(Collected data)
------

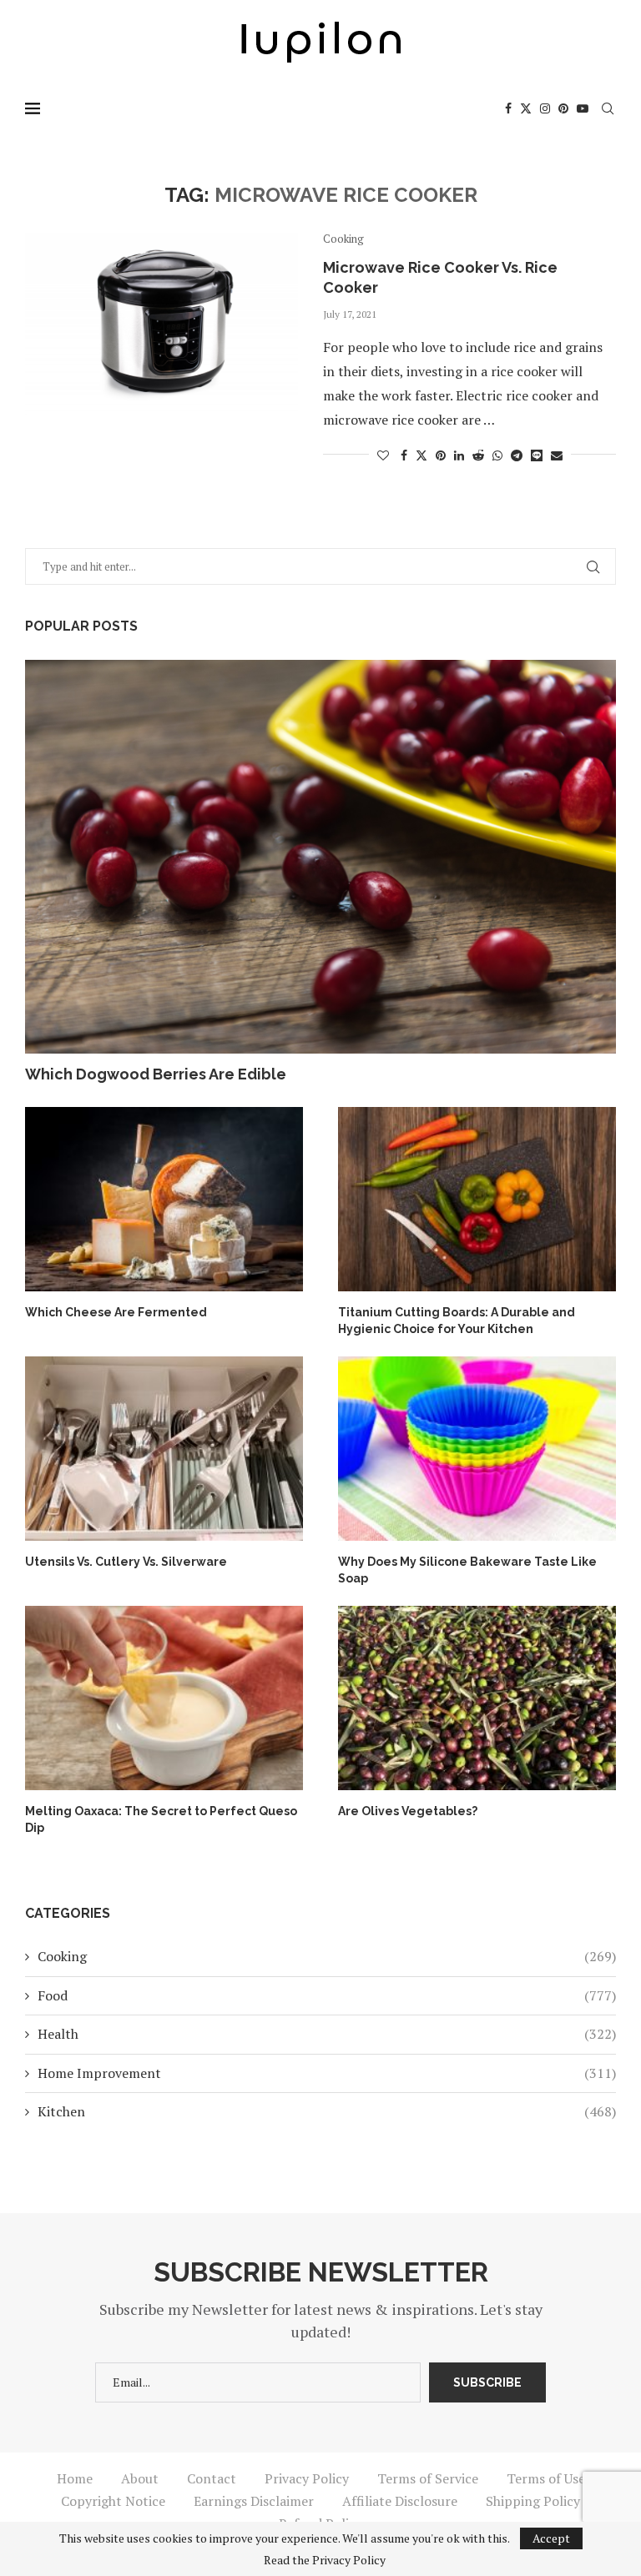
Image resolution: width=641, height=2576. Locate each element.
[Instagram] (545, 108)
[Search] (607, 108)
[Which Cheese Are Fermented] (164, 1199)
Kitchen (327, 2111)
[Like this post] (383, 455)
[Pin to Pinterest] (441, 455)
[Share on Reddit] (478, 455)
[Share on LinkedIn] (459, 455)
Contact (211, 2478)
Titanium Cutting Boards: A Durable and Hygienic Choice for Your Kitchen (456, 1321)
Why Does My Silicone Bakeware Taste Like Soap (467, 1570)
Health (327, 2034)
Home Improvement (327, 2073)
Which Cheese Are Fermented (116, 1312)
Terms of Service (427, 2478)
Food (327, 1995)
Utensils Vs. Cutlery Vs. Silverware (126, 1561)
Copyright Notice (113, 2501)
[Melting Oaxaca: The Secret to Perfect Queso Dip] (164, 1698)
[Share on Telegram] (516, 455)
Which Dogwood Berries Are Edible (155, 1074)
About (140, 2478)
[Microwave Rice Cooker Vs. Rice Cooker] (161, 324)
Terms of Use (546, 2478)
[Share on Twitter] (421, 455)
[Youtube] (582, 108)
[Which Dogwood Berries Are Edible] (320, 857)
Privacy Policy (307, 2478)
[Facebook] (508, 108)
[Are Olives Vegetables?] (477, 1698)
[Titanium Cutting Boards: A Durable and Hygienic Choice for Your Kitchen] (477, 1199)
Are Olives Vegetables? (407, 1811)
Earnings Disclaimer (254, 2501)
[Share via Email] (557, 455)
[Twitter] (526, 108)
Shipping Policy (533, 2501)
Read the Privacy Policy (325, 2560)
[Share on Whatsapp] (497, 455)
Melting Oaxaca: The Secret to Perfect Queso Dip (161, 1819)
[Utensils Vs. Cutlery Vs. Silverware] (164, 1449)
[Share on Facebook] (404, 455)
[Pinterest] (563, 108)
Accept (551, 2538)
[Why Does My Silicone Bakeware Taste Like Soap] (477, 1449)
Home (75, 2478)
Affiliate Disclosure (399, 2501)
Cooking (327, 1956)
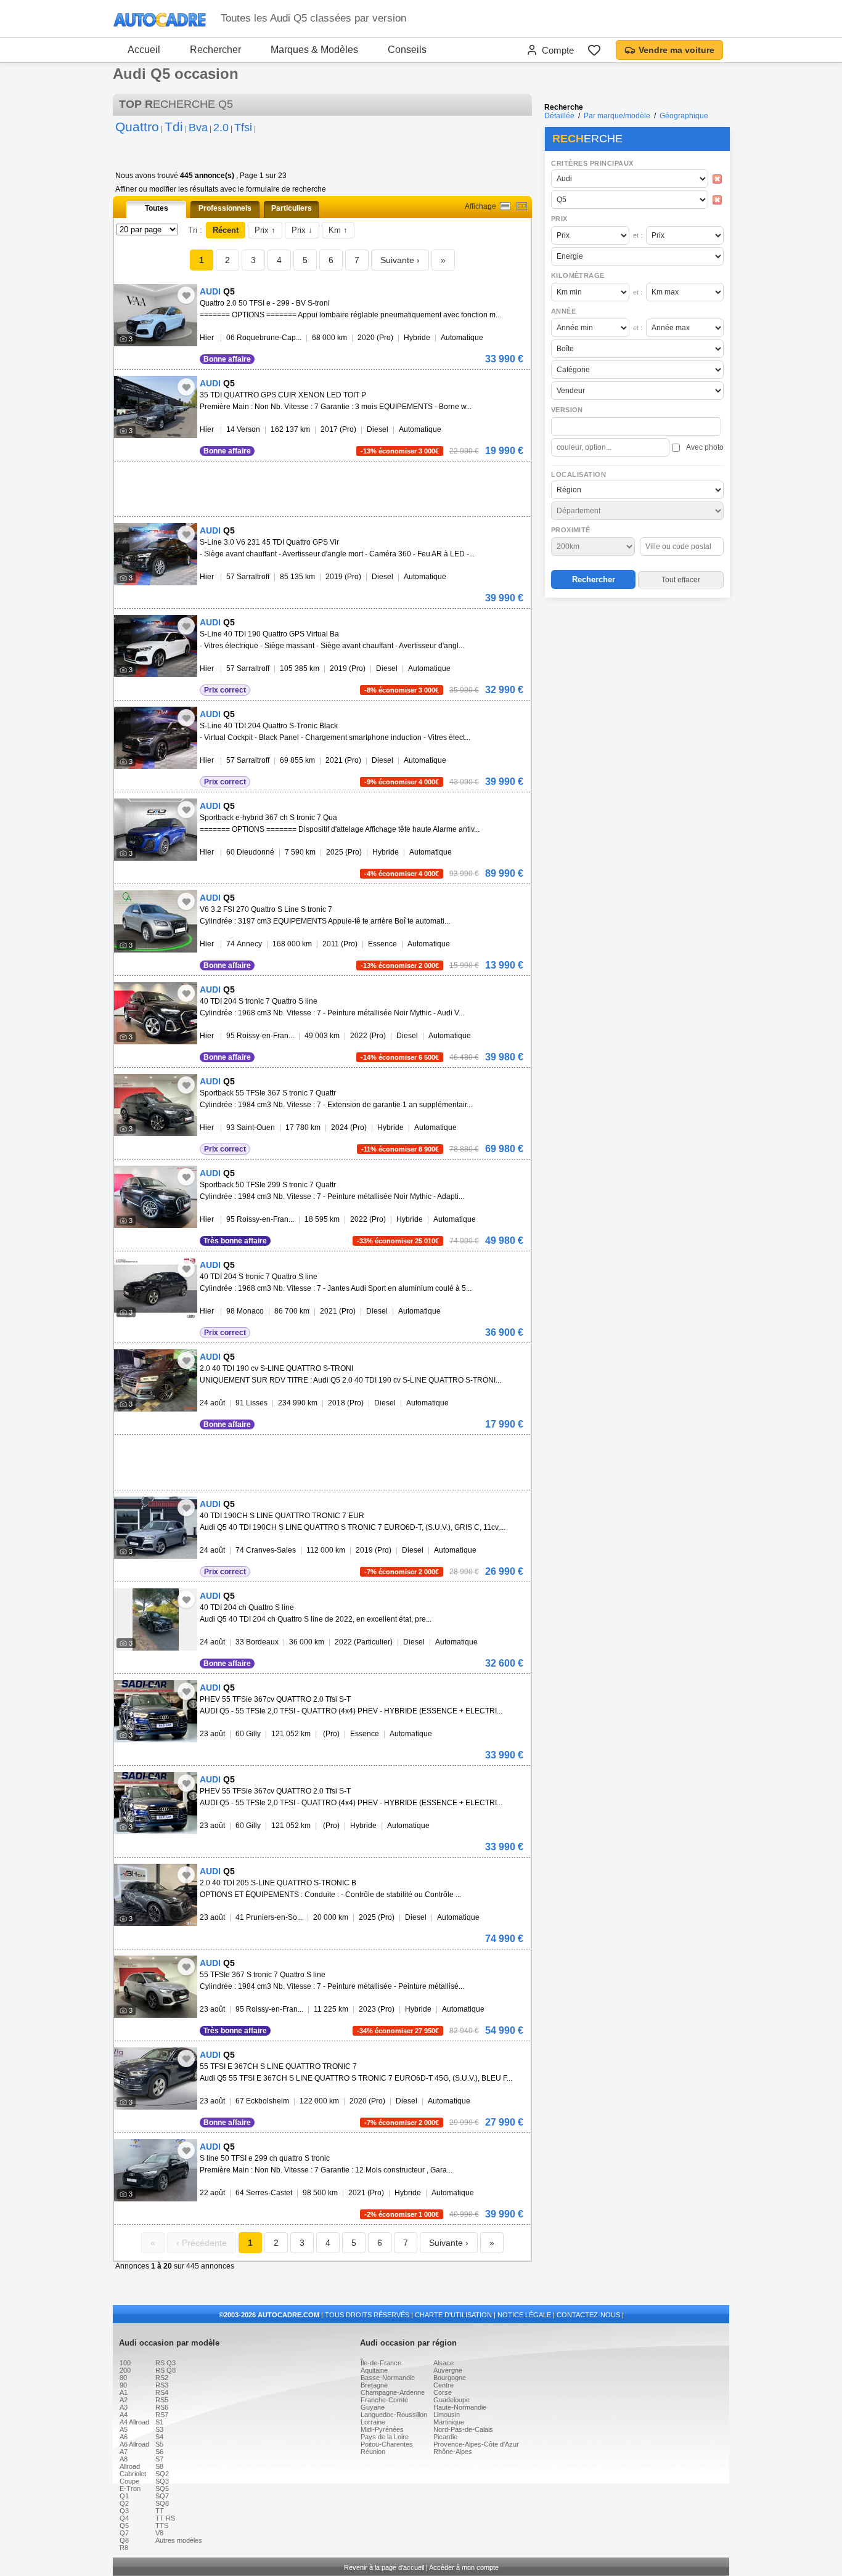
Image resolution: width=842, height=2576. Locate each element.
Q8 (124, 2540)
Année (563, 311)
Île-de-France (381, 2363)
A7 (124, 2451)
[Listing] (505, 206)
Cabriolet (133, 2473)
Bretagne (374, 2385)
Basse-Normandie (388, 2377)
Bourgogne (449, 2377)
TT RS (165, 2518)
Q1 (124, 2496)
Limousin (446, 2414)
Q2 (124, 2503)
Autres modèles (178, 2540)
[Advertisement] (636, 681)
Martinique (448, 2422)
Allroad (130, 2466)
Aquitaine (374, 2370)
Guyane (373, 2407)
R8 (124, 2547)
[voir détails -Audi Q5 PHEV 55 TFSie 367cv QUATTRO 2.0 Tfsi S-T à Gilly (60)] (155, 1711)
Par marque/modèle (617, 116)
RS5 (161, 2399)
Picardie (445, 2436)
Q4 (124, 2518)
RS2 (161, 2377)
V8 (159, 2533)
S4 (159, 2436)
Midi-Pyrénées (382, 2429)
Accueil (144, 49)
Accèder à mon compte (464, 2567)
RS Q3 (165, 2363)
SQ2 (162, 2473)
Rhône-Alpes (452, 2451)
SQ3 (162, 2481)
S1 (159, 2422)
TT (159, 2510)
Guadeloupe (451, 2399)
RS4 (161, 2392)
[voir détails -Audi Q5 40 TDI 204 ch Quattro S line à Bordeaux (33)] (155, 1619)
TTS (161, 2525)
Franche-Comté (384, 2399)
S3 (159, 2429)
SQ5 (162, 2488)
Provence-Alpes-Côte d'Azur (476, 2444)
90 (123, 2385)
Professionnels (224, 208)
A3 (124, 2407)
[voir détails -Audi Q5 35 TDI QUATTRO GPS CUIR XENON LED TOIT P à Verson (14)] (155, 407)
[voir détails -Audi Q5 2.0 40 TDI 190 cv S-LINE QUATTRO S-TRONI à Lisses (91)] (155, 1380)
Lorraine (373, 2422)
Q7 (124, 2533)
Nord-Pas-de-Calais (463, 2429)
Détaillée (559, 116)
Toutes (156, 208)
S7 (159, 2459)
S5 (159, 2444)
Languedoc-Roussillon (394, 2414)
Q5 (124, 2525)
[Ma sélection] (594, 49)
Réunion (373, 2451)
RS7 (161, 2414)
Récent (226, 230)
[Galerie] (522, 206)
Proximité (571, 530)
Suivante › (400, 260)
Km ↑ (338, 230)
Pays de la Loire (385, 2436)
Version (567, 409)
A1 (124, 2392)
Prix (559, 218)
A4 (124, 2414)
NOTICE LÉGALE (524, 2314)
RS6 (161, 2407)
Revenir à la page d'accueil (384, 2567)
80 (123, 2377)
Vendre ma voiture (676, 50)
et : (637, 235)
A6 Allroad (134, 2444)
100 (125, 2363)
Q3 (124, 2510)
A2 (124, 2399)
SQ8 (162, 2503)
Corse (442, 2392)
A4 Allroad (134, 2422)
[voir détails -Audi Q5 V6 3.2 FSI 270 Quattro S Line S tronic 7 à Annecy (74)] (155, 921)
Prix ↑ (265, 230)
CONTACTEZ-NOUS (588, 2314)
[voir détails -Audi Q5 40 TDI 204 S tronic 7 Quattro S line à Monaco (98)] (155, 1289)
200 (125, 2370)
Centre (443, 2385)
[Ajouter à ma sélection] (186, 295)
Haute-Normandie (459, 2407)
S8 (159, 2466)
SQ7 (162, 2496)
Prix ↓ (302, 230)
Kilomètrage (577, 275)
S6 (159, 2451)
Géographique (684, 116)
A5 (124, 2429)
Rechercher (215, 49)
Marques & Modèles (314, 49)
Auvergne (447, 2370)
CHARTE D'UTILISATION (453, 2314)
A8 (124, 2459)
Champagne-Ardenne (393, 2392)
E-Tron (130, 2488)
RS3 (161, 2385)
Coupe (129, 2481)
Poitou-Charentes (387, 2444)
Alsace (443, 2363)
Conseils (407, 49)
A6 (124, 2436)
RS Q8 (165, 2370)
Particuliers (291, 208)
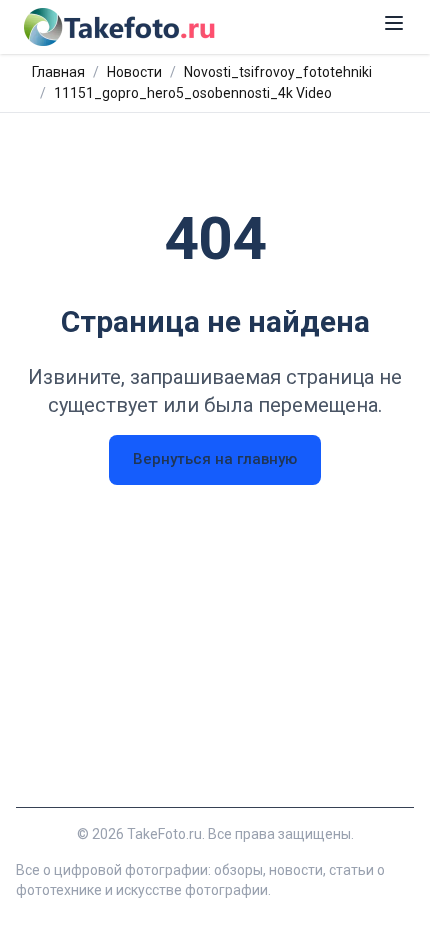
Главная (58, 72)
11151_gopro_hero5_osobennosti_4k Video (193, 93)
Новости (134, 72)
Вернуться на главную (215, 459)
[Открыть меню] (394, 23)
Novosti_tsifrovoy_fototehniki (278, 72)
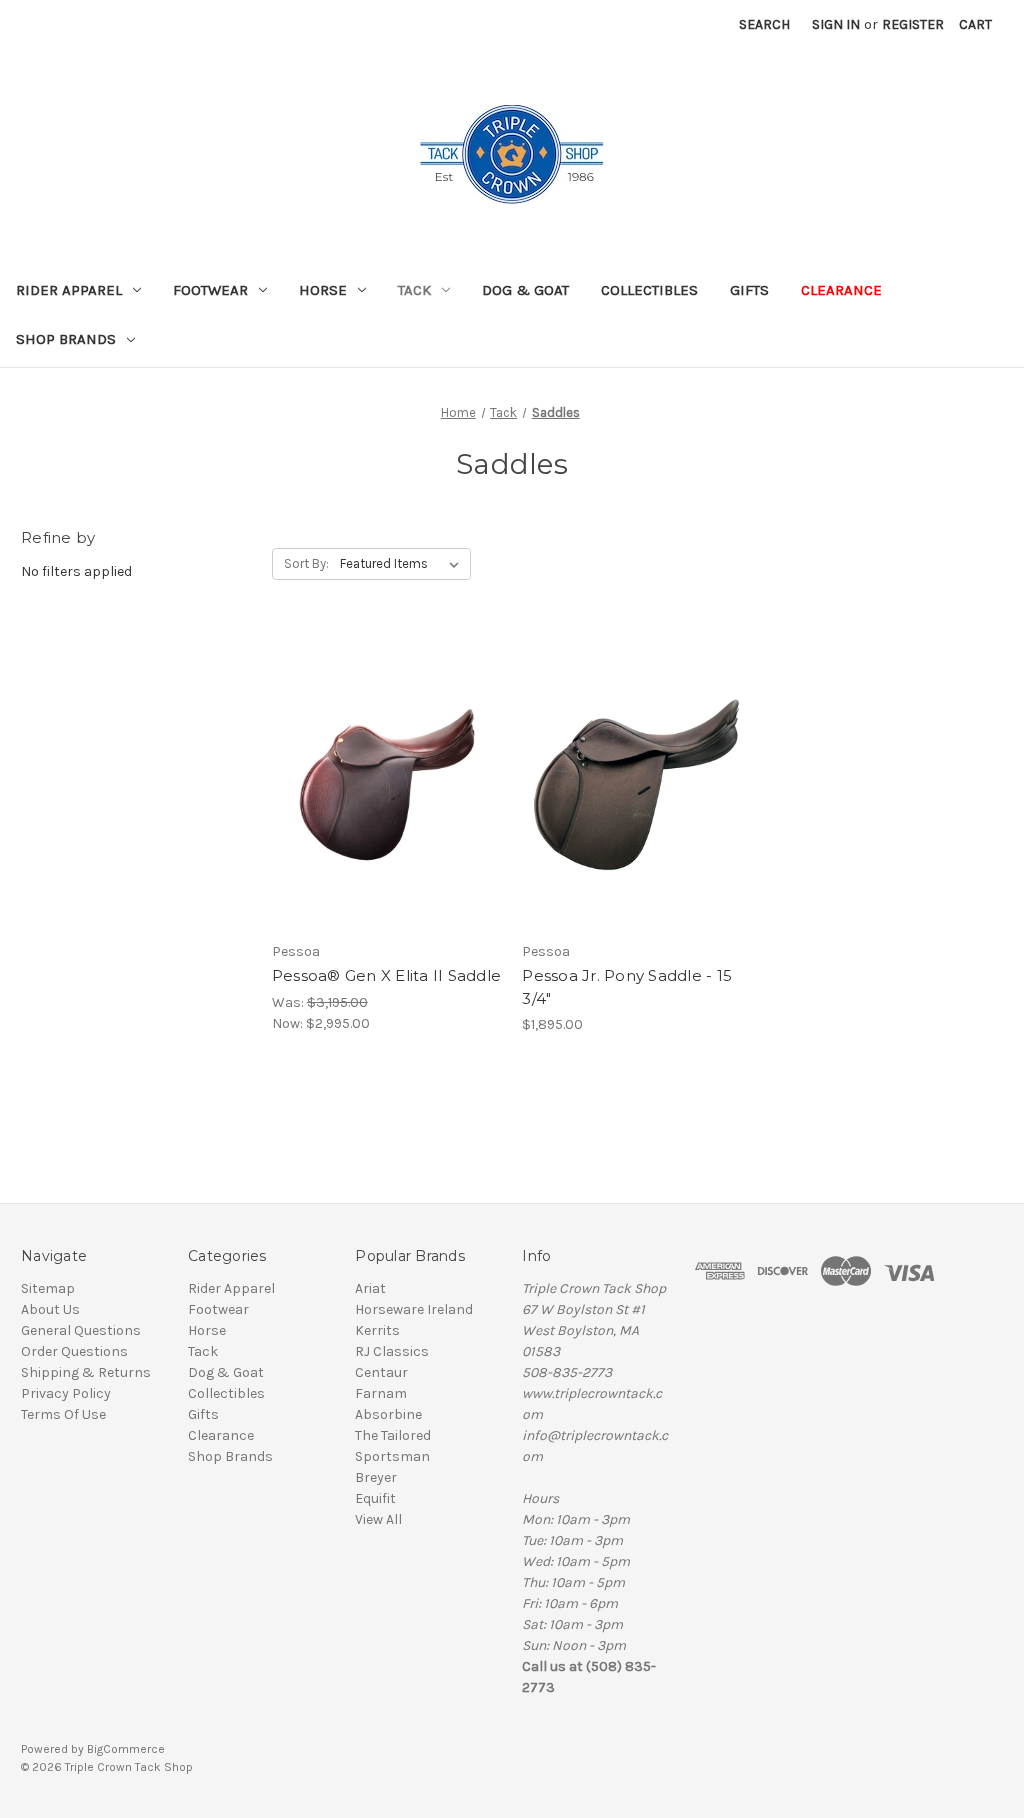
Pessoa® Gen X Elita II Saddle (386, 975)
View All (378, 1519)
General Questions (81, 1330)
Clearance (841, 290)
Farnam (381, 1393)
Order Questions (74, 1351)
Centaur (381, 1372)
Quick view (370, 744)
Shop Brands (66, 339)
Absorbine (388, 1414)
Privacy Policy (66, 1393)
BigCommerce (126, 1749)
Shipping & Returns (86, 1372)
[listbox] (403, 564)
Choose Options (387, 815)
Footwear (210, 290)
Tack (414, 290)
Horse (323, 290)
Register (913, 24)
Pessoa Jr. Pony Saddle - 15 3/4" (627, 987)
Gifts (749, 290)
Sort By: (306, 563)
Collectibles (649, 290)
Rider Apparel (69, 290)
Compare (380, 780)
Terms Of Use (63, 1414)
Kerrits (377, 1330)
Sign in (836, 24)
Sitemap (48, 1288)
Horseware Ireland (414, 1309)
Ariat (370, 1288)
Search (764, 24)
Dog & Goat (525, 290)
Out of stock (637, 815)
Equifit (375, 1498)
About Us (50, 1309)
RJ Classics (392, 1351)
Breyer (376, 1477)
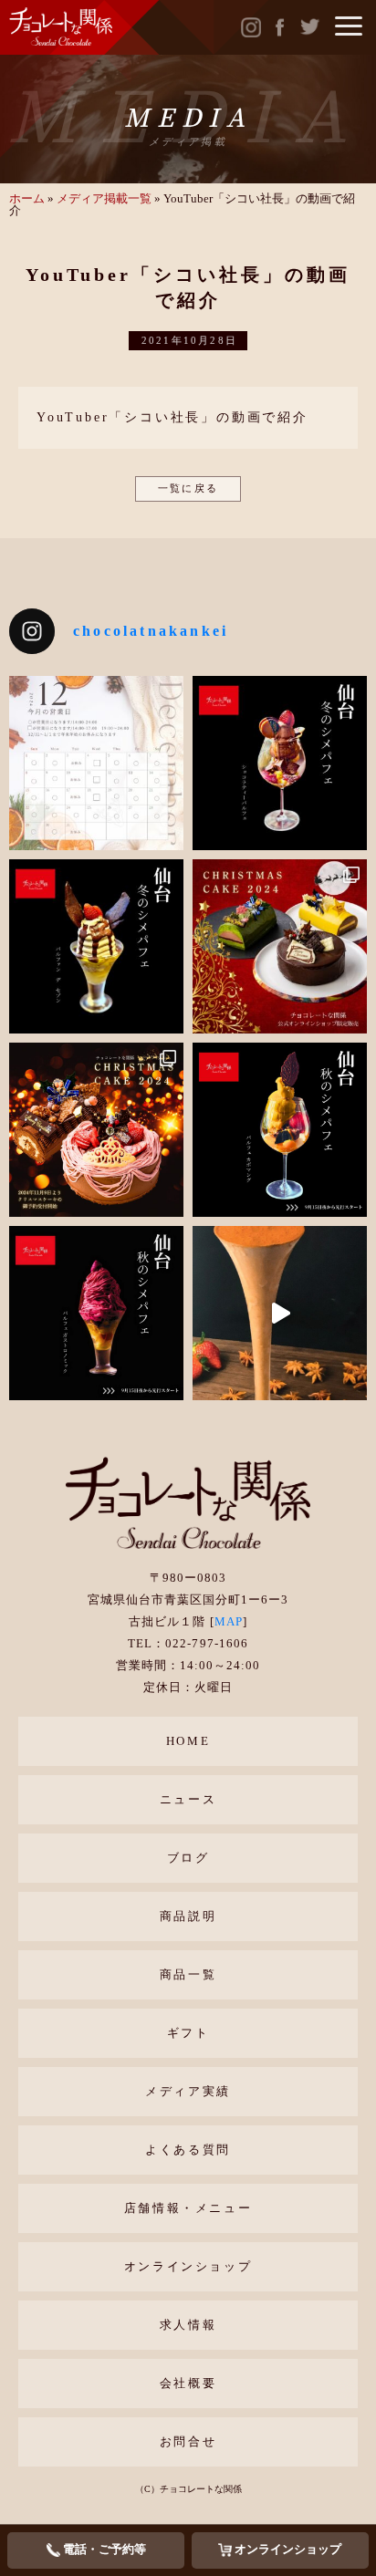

------

=== ASSIGNED TASK ===
The answer must be an exact copy of the lines above, from the start of the records through the line with "Health (327, 2034)", and of nothing else; no pictures belong in it.

=== ANSWER FOR THIS EXERCISE ===
Image resolution: width=641, height=2576. Locate each element.
[Instagram] (545, 108)
[Search] (607, 108)
[Which Cheese Are Fermented] (164, 1199)
Kitchen (327, 2111)
[Like this post] (383, 455)
[Pin to Pinterest] (441, 455)
[Share on Reddit] (478, 455)
[Share on LinkedIn] (459, 455)
Contact (211, 2478)
Titanium Cutting Boards: A Durable and Hygienic Choice for Your Kitchen (456, 1321)
Why Does My Silicone Bakeware Taste Like Soap (467, 1570)
Health (327, 2034)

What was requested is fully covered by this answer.